I assume you mean this:

As I’ve said, those who listen to classical music generally have to concentrate a little more on to what is going on in the music.  I believe that rock, pop and the like is detected more viscerally and instinctively than classical.
People feel the music rather than think about it.  Of course classical music lovers also feel the music, but there is an added element to their listening.

It’s a hard question. Classical compositions appeal at multiple levels -- they have to, because composers at that time were, in large part, composing music for the public. They had to make a visceral connection. That’s why even the non-classical listener knows the tunes to many compositions.

If you’re talking about contemporary classical (e.g., say, Morton Feldman) there is often a lot of texture and experiments with sound textures in their work; one might even argue that this type of classical is even more reliant on listen to the sound aspect as much as the music -- or even pushing the listener *not* to radically separate them.

I don’t think the types of music are as revealing as trying to typify different kinds of listening. This is what I mentioned below (regarding background listening, performance listening, reverie listening, and regressive listening).

Let's think about each type of listening for a moment. I guess that the type of listening you're thinking about for classical is some kind of combination of "performance" and "reverie" listening.

Background Listening: Sound serves as an accompaniment to other activities. Think of music playing in a coffee shop, while you're working, etc. But even background listening subtly shapes our experience and mood.
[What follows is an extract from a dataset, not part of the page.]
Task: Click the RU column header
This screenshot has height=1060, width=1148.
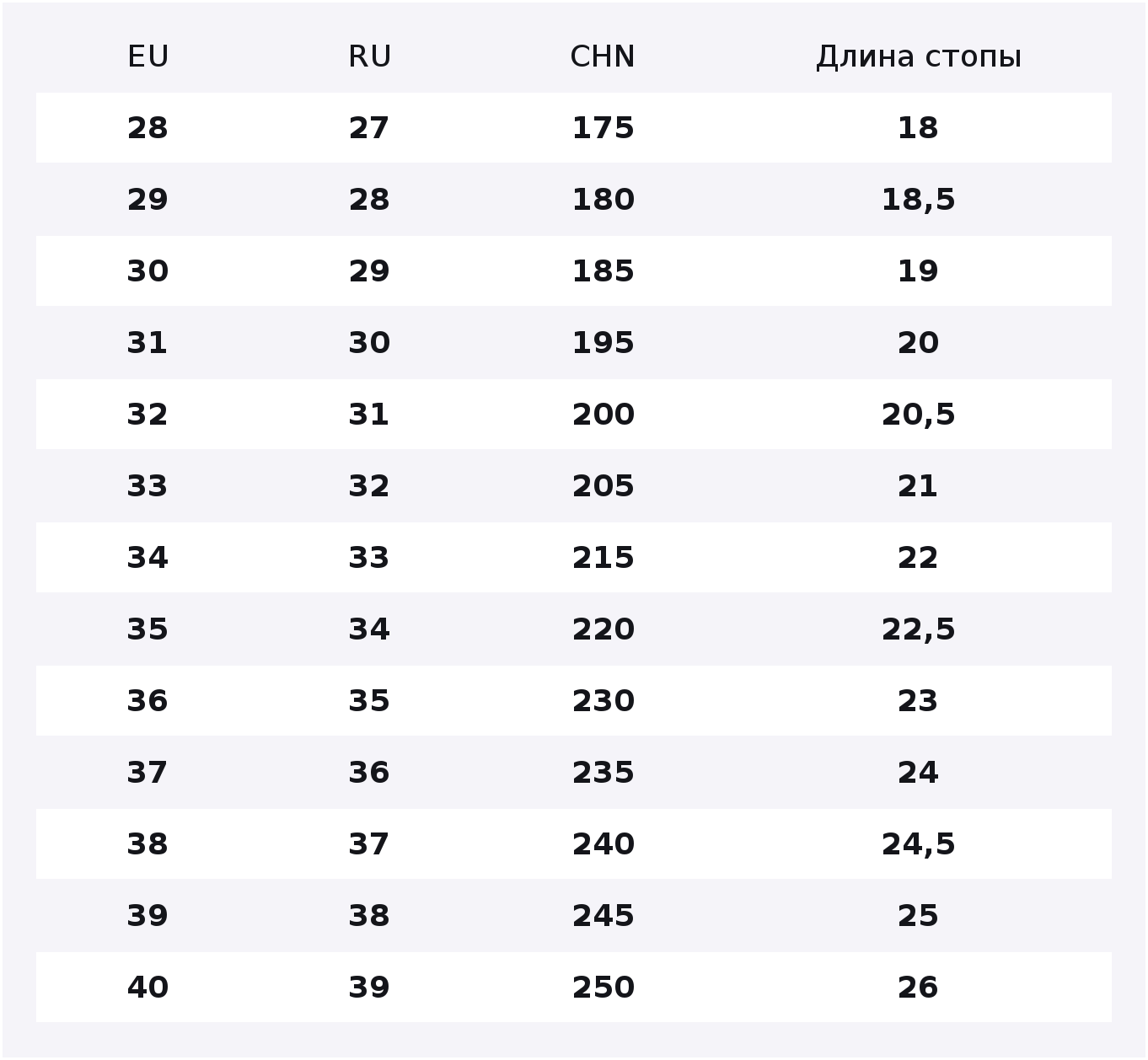Action: [x=369, y=56]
* Performance Listening: This involves a focused and intentional engagement with a musical performance, e.g., at a concert, with the music as central. The listener is actively trying to follow the structure, melodies, harmonies, and overall development of the piece, often with an awareness of the musicians' skill and interpretation.

* Reverie Listening: Music such as ambient music encourages a state of "reverie listening," a more open-ended and reflective engagement. The music spurs internal thought, imagination, and contemplation. One isn't necessarily dissecting the music analytically, but allowing it to initiate a flow of associations, memories, or reflections. Music creates a space for introspection without demanding rigid, focused attention.

Regressive Listening: This describes listening that is not truly engaging with the music itself but rather with its social function or the prestige it confers. It's driven by external factors— to be seen as cultured, fit in with a certain group, etc. It's a pseudo-engagement where the listener is concerned about what the music does for them socially, rather than its intrinsic artistic qualities. 

What @sns has been saying -- and which Lysaker says in his book -- is that "sound" vs. "musical content" doesn't admit of a clean divide. In other words, they are not mutually exclusive. One can (and often does) shift between attending to acoustic details and semantic content. 

Lysaker offers the concept of "prismatic listening," which suggests a way of engaging that continually shifts attention between both the "sound" and the "music" (or broader conceptual meanings). This way of listening recognizes that no single approach can fully grasp a work -- there is an interplay between raw sonic experience and the ways we construct meaning from it.